7. DIA MONSTER?

171 145 48
                                    

Salma duduk di serambi Masjid selepas keluar dari jam kuliah. Sahabatnya, Alin berpamit pulang karena mendapat telepon dari Abahnya. Salma mensejajarkan kakinya. Penat ia rasa. Beberapa hari pikirannya terusik banyak hal. Baik itu pekerjaan, pendidikan, keluarga dan perasaannya. Ia dirundung kebimbangan manakala mendapat teror panggilan dari nomor tak dikenal. Ia mengaku dirinya adalah Edo, seseorang yang pernah mengisi kehidupan Salma. Kemudian ia teringat sebuah kalimat dari buku novel karya Khilman Anis berjudul Hati Suhita yang intinya berikut, Jika kita menginginkan seseorang yang telah menjadi milik orang lain maka itu bukan cinta. Itu adalah ego/ nafsu.

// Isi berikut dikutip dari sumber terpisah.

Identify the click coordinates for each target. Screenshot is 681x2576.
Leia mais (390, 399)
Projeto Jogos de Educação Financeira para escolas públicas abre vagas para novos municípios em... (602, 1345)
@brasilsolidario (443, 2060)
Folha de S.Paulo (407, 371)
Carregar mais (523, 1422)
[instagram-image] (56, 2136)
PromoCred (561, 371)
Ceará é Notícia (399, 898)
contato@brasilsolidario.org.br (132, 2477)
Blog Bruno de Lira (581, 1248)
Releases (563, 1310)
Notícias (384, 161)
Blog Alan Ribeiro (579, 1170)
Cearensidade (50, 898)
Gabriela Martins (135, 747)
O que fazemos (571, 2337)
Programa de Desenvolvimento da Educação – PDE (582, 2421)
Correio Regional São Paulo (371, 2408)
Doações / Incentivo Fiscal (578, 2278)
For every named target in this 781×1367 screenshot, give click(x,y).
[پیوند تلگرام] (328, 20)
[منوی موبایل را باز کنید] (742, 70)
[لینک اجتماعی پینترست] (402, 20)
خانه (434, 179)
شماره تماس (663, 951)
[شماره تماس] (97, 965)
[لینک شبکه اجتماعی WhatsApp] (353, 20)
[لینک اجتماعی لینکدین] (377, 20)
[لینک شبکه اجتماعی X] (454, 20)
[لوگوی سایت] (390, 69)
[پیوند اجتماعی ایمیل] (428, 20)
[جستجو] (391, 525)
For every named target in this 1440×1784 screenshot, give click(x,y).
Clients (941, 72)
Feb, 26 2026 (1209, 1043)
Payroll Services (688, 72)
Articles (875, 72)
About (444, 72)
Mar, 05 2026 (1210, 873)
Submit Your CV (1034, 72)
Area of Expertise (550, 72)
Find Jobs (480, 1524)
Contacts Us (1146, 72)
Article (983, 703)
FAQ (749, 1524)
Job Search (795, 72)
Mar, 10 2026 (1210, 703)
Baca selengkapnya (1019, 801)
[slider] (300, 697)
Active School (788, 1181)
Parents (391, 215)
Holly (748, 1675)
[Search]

Disaat bersamaan seorang pria tengah berdiri membopong anak perempuannya yang menangis. Salma melihatnya seperti kewalahan. Kemudian ia menidurkan anaknya di kursi taman dekat masjid. Ia berjalan hendak mengambilkan balonnya yang tersangkut di dahan pohon tanpa memperhatikan anaknya. Anak kecil itu tambah menangis, ia melihat ayahnya dan mulai menggerakkan badanya di kursi.

"Tidaakkkk", teriak Salma memperhatikan. Anak kecil itu terjatuh. Ajaib! Rumput-rumput di bawah kursi itu meninggi dan menahan tubuh anak kecil itu. Salma segera meraihnya. "Oh Tuhan terimakasih", lanjutnya. Anak itu tersenyum. Salma terkesima, ia begitu menggemaskan.

"Permainan baru dimulai", pria itu menatap kejadian di depannya sambil menyeringai. Matanya mendadak merah menyala. Kemudian normal dan menuju anaknya. "Kau tidak apa-apa? Astaga aku sudah katakan jangan bergerak. Tapi kau, terimakasih. Aku Dion, dengan siapa anakku diselamatkan?", lanjutnya. Ia meraih putrinya dan mendudukkannya di pangkuan.

"Salma".

"Terimakasih kau sudah menyelamatkan putriku", ujarnya seraya mencium putri kecilnya.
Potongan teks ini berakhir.